(THE RECORDS)

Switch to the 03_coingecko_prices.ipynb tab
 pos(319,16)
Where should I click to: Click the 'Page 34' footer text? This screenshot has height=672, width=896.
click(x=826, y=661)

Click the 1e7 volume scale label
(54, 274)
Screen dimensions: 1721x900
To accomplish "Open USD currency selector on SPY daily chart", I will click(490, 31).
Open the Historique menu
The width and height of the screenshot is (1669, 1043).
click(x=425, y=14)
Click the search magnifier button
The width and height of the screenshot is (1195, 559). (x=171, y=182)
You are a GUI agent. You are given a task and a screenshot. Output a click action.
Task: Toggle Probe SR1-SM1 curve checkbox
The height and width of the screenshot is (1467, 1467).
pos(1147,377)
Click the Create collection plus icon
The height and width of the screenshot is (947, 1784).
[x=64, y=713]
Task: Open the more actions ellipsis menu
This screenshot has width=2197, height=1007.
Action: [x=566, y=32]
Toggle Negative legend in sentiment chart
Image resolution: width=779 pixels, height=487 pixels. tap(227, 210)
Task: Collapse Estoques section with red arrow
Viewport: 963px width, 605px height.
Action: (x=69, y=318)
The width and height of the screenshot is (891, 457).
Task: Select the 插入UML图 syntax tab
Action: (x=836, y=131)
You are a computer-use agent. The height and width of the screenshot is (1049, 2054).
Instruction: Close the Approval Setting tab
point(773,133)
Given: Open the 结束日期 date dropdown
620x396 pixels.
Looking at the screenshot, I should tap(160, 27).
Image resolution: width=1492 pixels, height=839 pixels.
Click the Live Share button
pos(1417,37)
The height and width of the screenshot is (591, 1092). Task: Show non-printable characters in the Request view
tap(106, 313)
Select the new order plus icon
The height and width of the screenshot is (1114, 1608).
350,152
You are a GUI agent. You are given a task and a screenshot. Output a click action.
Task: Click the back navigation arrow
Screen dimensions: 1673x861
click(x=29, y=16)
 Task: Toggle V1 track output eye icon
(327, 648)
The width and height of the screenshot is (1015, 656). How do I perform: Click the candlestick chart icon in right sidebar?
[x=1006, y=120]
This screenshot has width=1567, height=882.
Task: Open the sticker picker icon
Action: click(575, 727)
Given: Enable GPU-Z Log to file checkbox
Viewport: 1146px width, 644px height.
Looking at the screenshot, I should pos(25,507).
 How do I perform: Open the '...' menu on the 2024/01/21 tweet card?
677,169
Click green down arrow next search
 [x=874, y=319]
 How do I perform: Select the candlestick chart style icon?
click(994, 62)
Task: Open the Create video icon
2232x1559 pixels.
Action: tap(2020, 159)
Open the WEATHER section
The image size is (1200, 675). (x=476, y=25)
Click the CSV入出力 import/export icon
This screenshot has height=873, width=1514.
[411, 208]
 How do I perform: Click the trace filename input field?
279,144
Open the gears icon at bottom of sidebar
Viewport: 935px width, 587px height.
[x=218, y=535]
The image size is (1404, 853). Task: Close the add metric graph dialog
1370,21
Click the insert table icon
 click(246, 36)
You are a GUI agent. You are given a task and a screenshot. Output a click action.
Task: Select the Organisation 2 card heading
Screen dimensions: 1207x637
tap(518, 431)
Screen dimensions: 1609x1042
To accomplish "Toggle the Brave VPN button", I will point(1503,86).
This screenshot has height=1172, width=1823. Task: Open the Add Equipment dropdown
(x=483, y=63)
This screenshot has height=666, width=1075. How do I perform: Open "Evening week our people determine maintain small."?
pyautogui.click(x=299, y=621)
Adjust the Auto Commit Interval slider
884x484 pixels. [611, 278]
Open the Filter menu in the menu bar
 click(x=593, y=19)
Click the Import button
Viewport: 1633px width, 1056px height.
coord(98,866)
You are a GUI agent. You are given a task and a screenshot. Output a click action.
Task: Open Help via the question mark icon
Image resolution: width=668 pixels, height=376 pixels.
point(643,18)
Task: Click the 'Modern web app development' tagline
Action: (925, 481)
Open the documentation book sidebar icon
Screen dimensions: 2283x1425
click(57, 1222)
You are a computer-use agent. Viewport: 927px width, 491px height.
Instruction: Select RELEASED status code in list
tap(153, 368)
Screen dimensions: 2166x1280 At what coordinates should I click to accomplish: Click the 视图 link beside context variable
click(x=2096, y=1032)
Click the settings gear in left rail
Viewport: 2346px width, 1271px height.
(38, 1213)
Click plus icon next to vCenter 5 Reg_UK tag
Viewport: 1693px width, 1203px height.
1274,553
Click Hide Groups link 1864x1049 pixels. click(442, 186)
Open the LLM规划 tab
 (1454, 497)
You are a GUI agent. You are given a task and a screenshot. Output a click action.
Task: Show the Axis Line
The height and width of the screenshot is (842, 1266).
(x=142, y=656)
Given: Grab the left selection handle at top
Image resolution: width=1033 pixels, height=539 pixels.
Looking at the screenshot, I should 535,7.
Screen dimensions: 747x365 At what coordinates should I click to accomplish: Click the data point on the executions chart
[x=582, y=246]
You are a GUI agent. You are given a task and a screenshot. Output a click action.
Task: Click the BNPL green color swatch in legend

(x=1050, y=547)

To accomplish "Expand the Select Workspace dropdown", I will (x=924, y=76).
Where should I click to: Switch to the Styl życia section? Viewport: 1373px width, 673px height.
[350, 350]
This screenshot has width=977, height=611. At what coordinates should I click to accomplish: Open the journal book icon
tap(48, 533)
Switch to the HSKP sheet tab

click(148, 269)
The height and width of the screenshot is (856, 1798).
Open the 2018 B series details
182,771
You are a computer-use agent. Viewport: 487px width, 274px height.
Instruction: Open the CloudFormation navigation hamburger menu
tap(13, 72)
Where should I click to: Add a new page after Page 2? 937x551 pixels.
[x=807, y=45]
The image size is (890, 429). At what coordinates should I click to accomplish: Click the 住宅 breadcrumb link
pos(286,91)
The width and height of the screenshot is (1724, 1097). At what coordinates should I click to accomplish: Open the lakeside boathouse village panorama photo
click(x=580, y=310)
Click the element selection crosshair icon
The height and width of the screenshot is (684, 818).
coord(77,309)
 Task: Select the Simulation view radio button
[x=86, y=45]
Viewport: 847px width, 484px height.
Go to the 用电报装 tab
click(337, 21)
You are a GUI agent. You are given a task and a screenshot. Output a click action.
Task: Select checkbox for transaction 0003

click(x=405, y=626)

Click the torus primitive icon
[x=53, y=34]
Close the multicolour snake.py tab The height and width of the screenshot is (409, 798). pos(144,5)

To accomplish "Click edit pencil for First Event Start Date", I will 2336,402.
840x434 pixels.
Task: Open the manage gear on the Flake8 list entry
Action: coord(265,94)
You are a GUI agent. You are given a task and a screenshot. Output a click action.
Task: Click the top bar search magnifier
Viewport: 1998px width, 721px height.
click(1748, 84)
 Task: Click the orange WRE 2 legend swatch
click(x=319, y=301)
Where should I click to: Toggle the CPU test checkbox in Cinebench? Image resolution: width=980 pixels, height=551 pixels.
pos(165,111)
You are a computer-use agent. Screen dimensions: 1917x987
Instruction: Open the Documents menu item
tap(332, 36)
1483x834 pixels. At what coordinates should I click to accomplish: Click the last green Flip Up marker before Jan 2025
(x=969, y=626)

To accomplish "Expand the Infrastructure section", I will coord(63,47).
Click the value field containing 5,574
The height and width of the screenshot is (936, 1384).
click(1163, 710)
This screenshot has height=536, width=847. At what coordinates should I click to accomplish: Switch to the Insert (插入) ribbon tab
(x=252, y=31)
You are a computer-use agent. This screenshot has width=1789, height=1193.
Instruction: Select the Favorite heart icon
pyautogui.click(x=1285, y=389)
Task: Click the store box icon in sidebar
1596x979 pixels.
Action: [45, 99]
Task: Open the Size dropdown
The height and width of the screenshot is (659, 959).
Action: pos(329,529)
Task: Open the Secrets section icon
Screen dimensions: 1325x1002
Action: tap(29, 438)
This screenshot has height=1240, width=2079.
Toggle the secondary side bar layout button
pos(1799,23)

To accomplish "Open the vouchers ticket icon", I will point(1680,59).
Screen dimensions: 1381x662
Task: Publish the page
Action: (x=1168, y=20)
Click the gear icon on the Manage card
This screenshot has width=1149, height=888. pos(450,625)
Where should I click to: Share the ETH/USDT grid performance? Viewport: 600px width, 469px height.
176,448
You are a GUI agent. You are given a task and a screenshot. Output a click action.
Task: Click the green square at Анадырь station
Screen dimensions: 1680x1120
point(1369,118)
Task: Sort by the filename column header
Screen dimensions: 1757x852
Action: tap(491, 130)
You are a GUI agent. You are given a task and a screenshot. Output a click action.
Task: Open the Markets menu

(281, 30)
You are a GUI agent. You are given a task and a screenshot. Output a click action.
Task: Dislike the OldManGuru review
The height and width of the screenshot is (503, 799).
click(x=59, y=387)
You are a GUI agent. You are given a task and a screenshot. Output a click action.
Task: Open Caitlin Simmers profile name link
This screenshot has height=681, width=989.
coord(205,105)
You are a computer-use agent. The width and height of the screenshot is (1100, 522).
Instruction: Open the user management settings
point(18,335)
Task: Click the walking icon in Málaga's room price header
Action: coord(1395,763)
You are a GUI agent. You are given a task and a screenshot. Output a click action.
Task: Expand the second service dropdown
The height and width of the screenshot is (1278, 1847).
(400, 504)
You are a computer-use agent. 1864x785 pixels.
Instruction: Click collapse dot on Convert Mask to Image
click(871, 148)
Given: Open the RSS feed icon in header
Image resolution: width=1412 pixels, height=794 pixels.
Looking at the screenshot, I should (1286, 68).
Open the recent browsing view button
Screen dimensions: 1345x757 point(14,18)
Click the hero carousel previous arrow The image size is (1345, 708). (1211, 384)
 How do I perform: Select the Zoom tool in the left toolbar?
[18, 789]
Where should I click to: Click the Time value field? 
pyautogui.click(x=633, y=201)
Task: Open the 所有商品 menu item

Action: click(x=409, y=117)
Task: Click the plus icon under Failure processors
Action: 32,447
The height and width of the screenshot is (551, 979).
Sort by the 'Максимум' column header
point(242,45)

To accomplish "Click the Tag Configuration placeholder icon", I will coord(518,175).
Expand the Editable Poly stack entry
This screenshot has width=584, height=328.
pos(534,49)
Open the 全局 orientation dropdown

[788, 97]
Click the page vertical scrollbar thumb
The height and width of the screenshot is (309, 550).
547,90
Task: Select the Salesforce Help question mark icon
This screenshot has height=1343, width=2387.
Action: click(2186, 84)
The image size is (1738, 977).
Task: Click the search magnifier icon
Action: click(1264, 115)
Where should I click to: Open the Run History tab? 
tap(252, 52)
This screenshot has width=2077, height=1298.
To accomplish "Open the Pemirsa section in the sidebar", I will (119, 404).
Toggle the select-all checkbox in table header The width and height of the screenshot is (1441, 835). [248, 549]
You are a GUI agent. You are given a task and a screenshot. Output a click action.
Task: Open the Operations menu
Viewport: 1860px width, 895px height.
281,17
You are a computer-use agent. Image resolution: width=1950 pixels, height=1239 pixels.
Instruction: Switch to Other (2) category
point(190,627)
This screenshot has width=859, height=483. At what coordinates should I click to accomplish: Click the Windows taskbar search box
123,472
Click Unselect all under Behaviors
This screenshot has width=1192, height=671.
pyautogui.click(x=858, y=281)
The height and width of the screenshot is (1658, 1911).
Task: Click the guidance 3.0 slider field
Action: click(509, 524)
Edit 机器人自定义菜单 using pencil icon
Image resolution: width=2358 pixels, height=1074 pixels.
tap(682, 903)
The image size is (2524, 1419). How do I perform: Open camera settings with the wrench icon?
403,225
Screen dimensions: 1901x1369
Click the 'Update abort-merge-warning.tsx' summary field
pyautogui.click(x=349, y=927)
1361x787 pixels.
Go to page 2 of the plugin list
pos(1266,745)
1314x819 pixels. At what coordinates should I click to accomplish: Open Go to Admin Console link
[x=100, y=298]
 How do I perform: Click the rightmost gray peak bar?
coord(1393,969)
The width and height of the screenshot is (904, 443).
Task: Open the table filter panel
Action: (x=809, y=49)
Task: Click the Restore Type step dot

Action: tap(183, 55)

(End THE RECORDS)

ASSIGNMENT: Copy out the lines above exactly, beginning at the one that contains "Task: Open Caitlin Simmers profile name link" and ending at the one that contains "Click the hero".

SOLUTION:
Task: Open Caitlin Simmers profile name link
This screenshot has height=681, width=989.
coord(205,105)
You are a computer-use agent. The width and height of the screenshot is (1100, 522).
Instruction: Open the user management settings
point(18,335)
Task: Click the walking icon in Málaga's room price header
Action: coord(1395,763)
You are a GUI agent. You are given a task and a screenshot. Output a click action.
Task: Expand the second service dropdown
The height and width of the screenshot is (1278, 1847).
(400, 504)
You are a computer-use agent. 1864x785 pixels.
Instruction: Click collapse dot on Convert Mask to Image
click(871, 148)
Given: Open the RSS feed icon in header
Image resolution: width=1412 pixels, height=794 pixels.
Looking at the screenshot, I should (1286, 68).
Open the recent browsing view button
Screen dimensions: 1345x757 point(14,18)
Click the hero carousel previous arrow The image size is (1345, 708). (1211, 384)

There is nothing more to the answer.